## Page extract
<<<<

The Plight of the Post-Doc

9.12.2009

On the off chance that someone who doesn't know me is reading....

A little background.

My doctorate in neurobiology took me five years to complete, and I'm now about to complete my fifth year as a post-doc. Apparently it used to be that you could get a tenure-track faculty job after just 2 or 3 years of post-doctoral work, but now the average seems to be closer to 6. How nice for us!

I've done a lot of cool things during my post-doc, which serendipitously landed me in the middle of a dream collaboration between three of the absolute tippity-top scientists in my field. They make neuroscience look easy, and they made my life incredibly easy by letting me do pretty much whatever experiments I wanted for the last five years [N.B., grad students: do your post-doc with rich PIs, I am so serious].

I plan on doing some more cool things in lab this year, but I also plan on applying for tenure-track faculty jobs at colleges and universities. I have no idea if I'll succeed; it's my understanding that even if you are a superstar post-doc your chances of being hired with a reasonable start-up package are slim to none. I'm probably not a superstar, but I'm diving in anyway, and I'm going to blog about it. The applications, the interviews (hopefully!!!!), the prospect of moving, taking my boyfriend's job into consideration, getting over my ivy-league ego...there's going to be a lot to say. I'm really, really excited about all of it, even if I fail miserably. OK, I'm not excited about failing miserably. But I'm excited about really GOING for something, you know? I'm ready.

2 comments:

biochem belle said...

I'm in the first year of my postdoc. I recall discussing my future in science with my grad adviser (before all the economic fallout and hiring freezes), and I mentioned the possibility of doing a long or second postdoc. His response: "You don't want to do that!"

He's right, in that I didn't (and still don't) WANT to... but he seemed to miss the NEED to (despite having postdocs in his own lab for 5+ years).

Best of luck! I look forward to hearing about your adventure.

Tobias said...

Found your Blog via Drug Monkey. Within a years time my situation will probably resemble yours, just that I am in Europe. Looking forward to future posts of yours.

>>>>

## Given data
<<<<

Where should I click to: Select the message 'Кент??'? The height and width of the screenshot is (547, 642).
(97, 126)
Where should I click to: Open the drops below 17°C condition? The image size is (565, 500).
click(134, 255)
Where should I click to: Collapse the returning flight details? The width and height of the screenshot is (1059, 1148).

>>>>
<<<<

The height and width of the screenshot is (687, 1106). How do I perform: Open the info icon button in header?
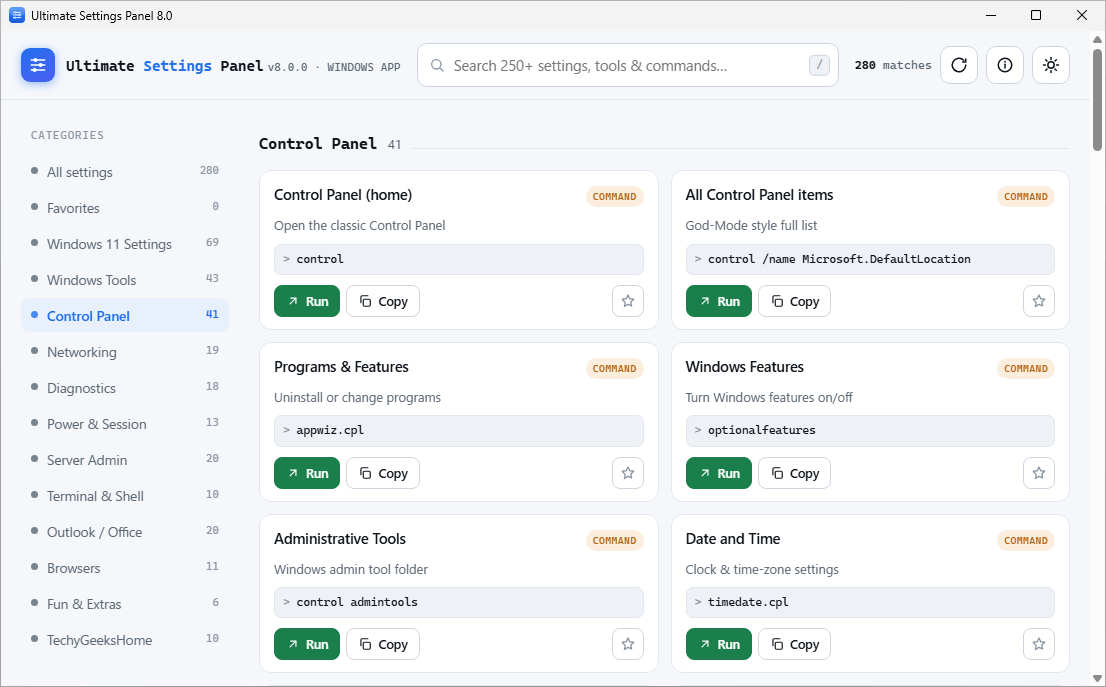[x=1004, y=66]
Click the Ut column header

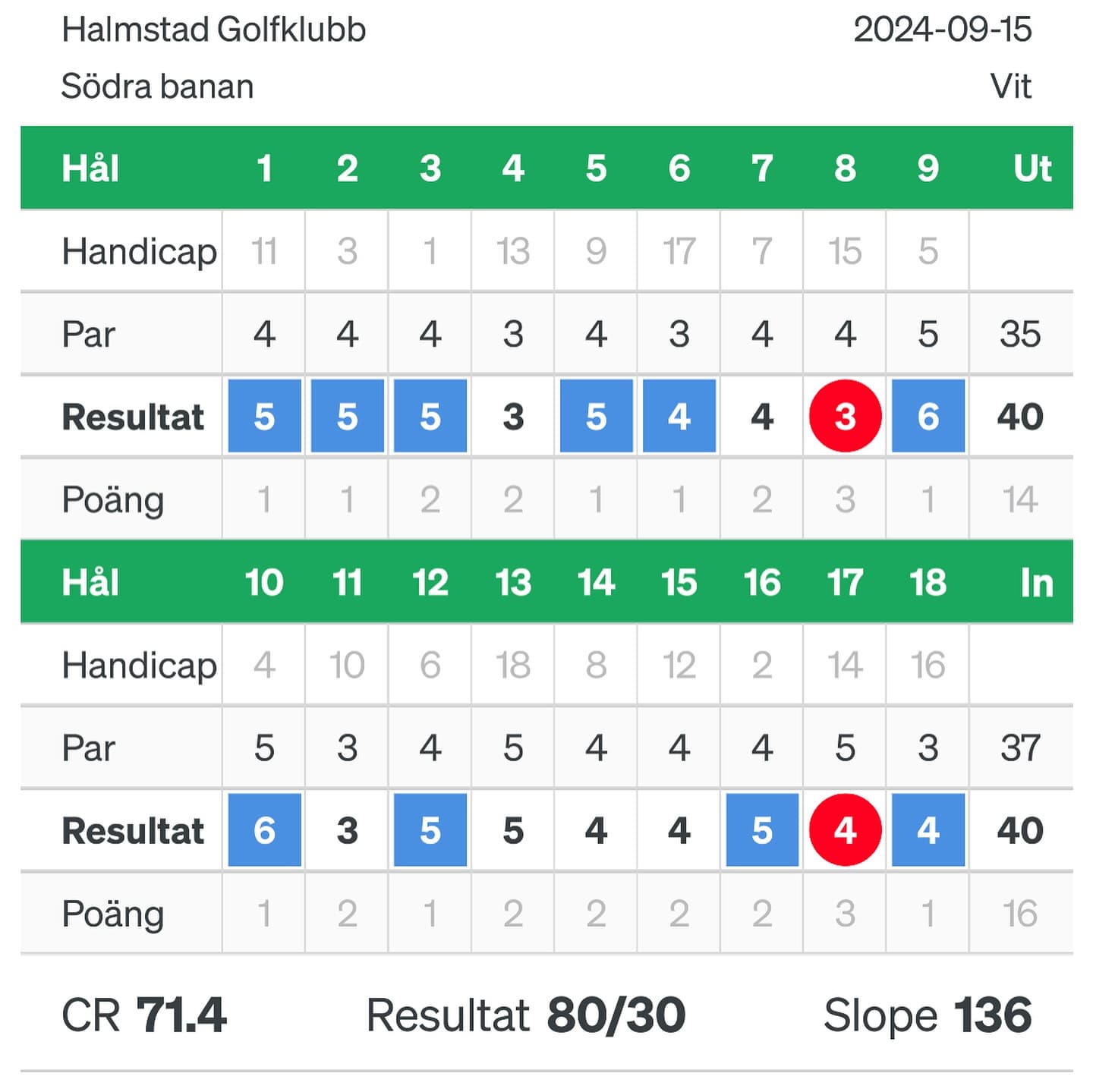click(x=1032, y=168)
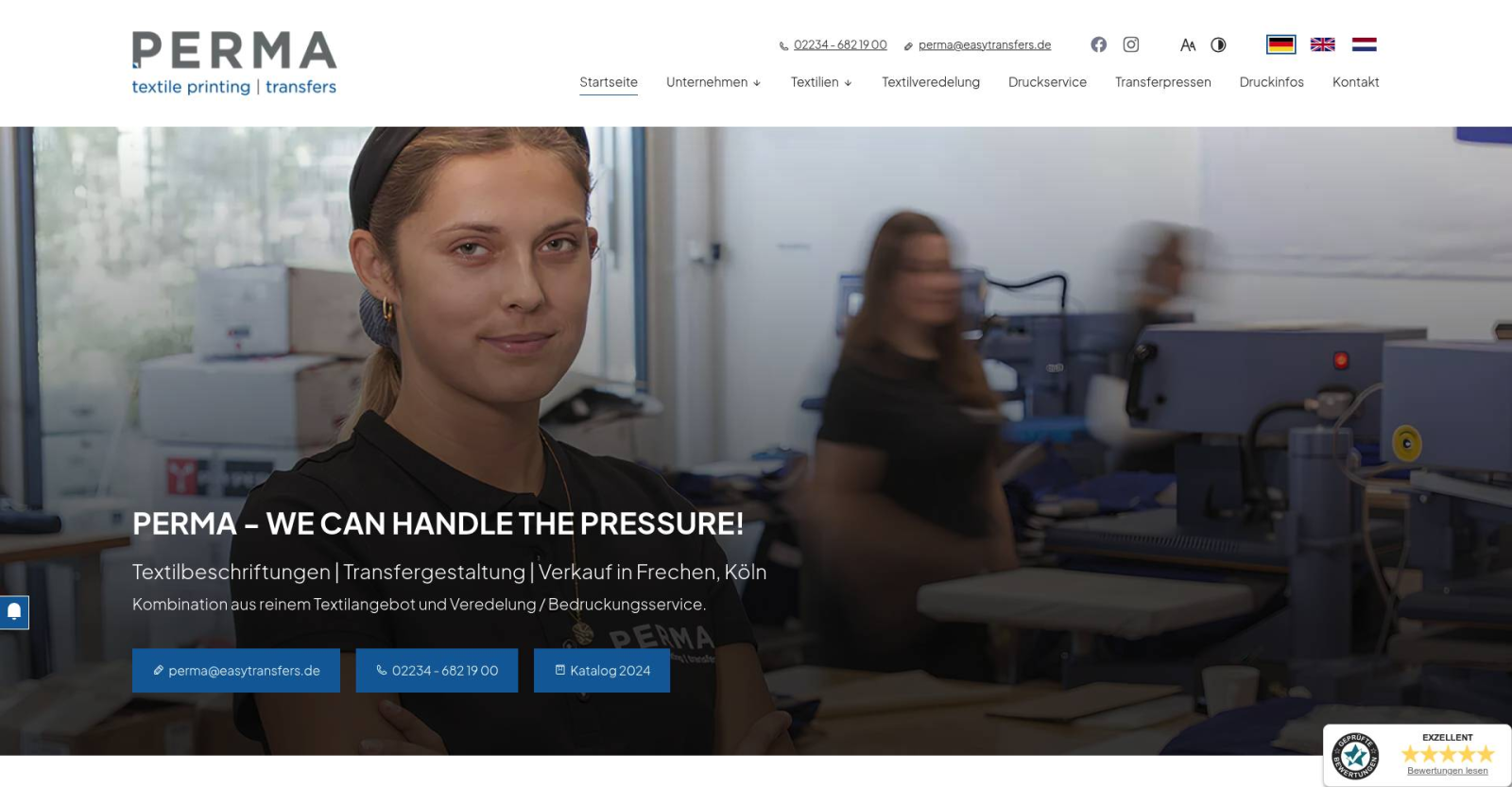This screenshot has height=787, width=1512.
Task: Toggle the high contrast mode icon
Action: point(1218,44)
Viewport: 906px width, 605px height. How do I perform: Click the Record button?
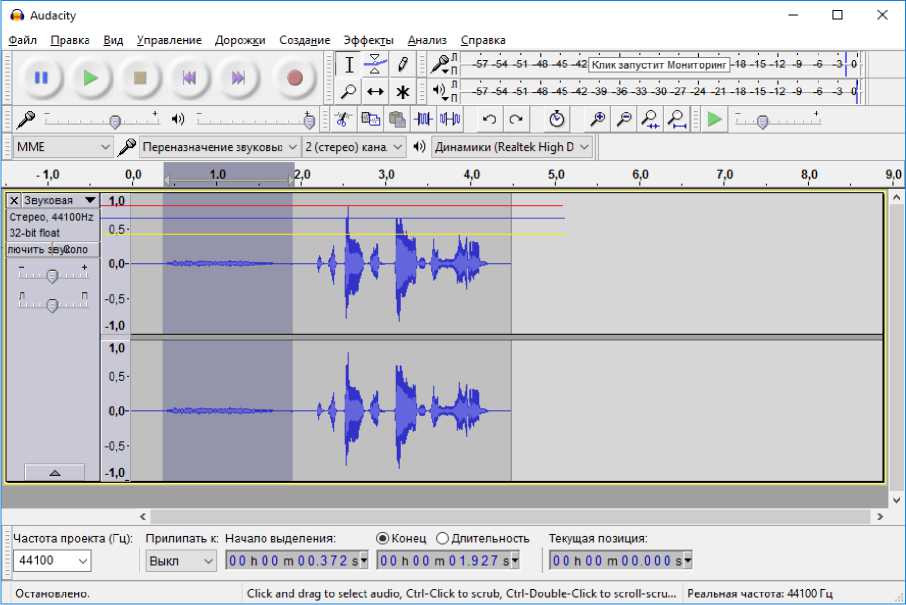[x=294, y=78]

>>>>
<<<<

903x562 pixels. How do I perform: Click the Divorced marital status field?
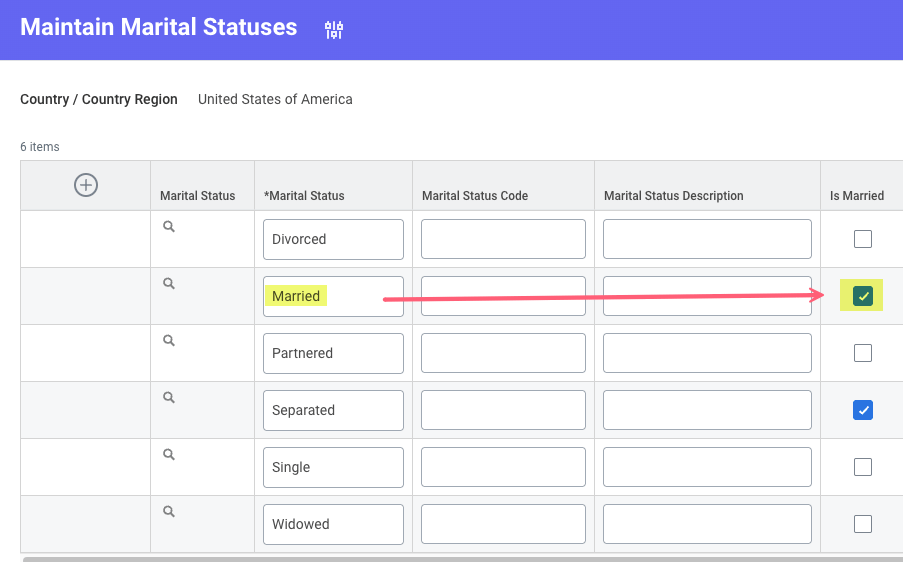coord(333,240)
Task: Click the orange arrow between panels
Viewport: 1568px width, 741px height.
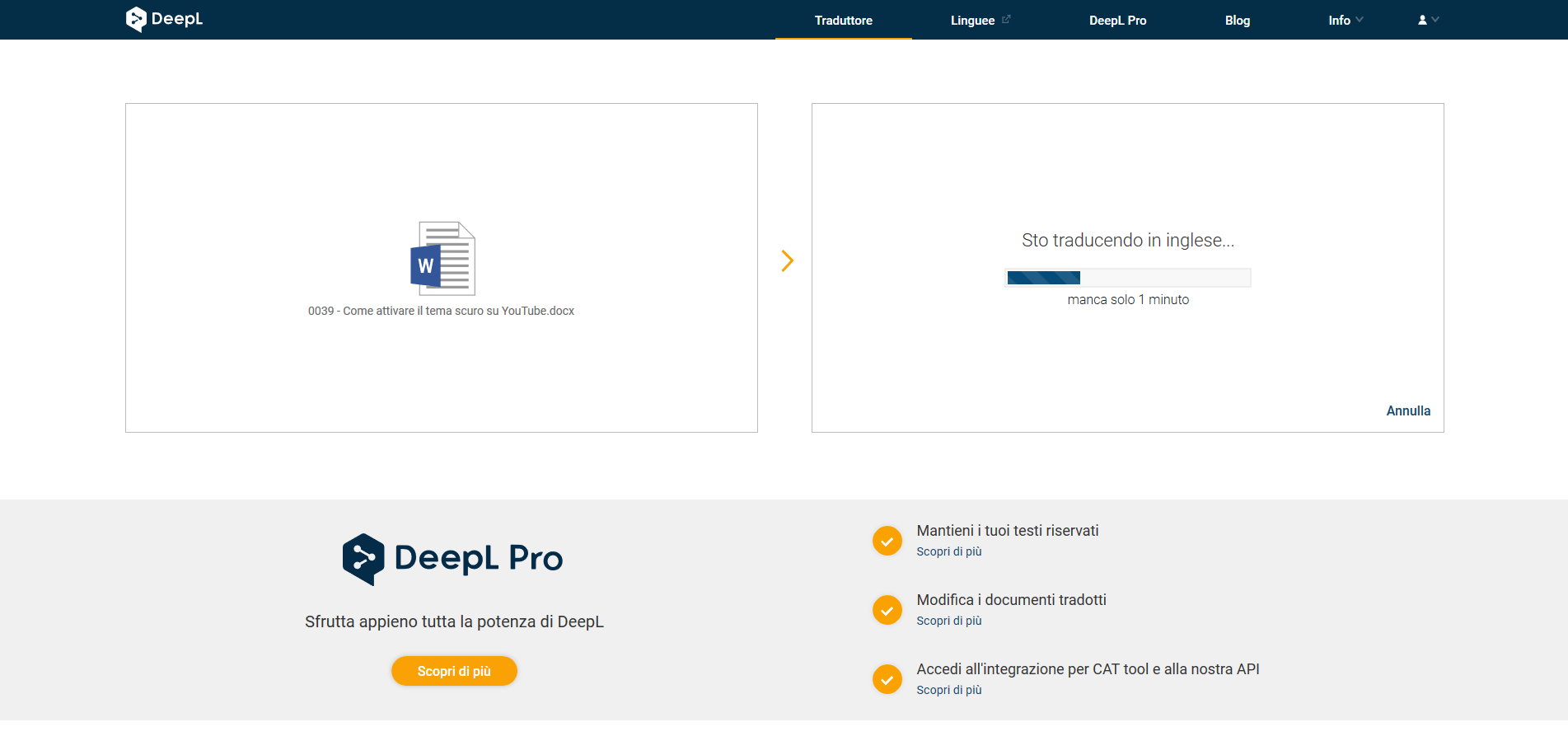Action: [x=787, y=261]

>>>>

## Work to complete
- a) Answer these questions from the post-doc blog post:
(i) How many years did the writer's doctorate in neurobiology take?
(ii) About how many years of post-doctoral work does the writer say is now the average before a tenure-track faculty job?
(iii) How did the commenter Tobias find the blog?
- b) Reproduce word for word the part of the post-doc blog post that opens with the words containing "He's right, in" and closes with "Tobias said...".

## Responses to the exercise
- a)
(i) Five years.
(ii) Closer to 6.
(iii) Via Drug Monkey.

- b)
He's right, in that I didn't (and still don't) WANT to... but he seemed to miss the NEED to (despite having postdocs in his own lab for 5+ years).

Best of luck! I look forward to hearing about your adventure.

Tobias said...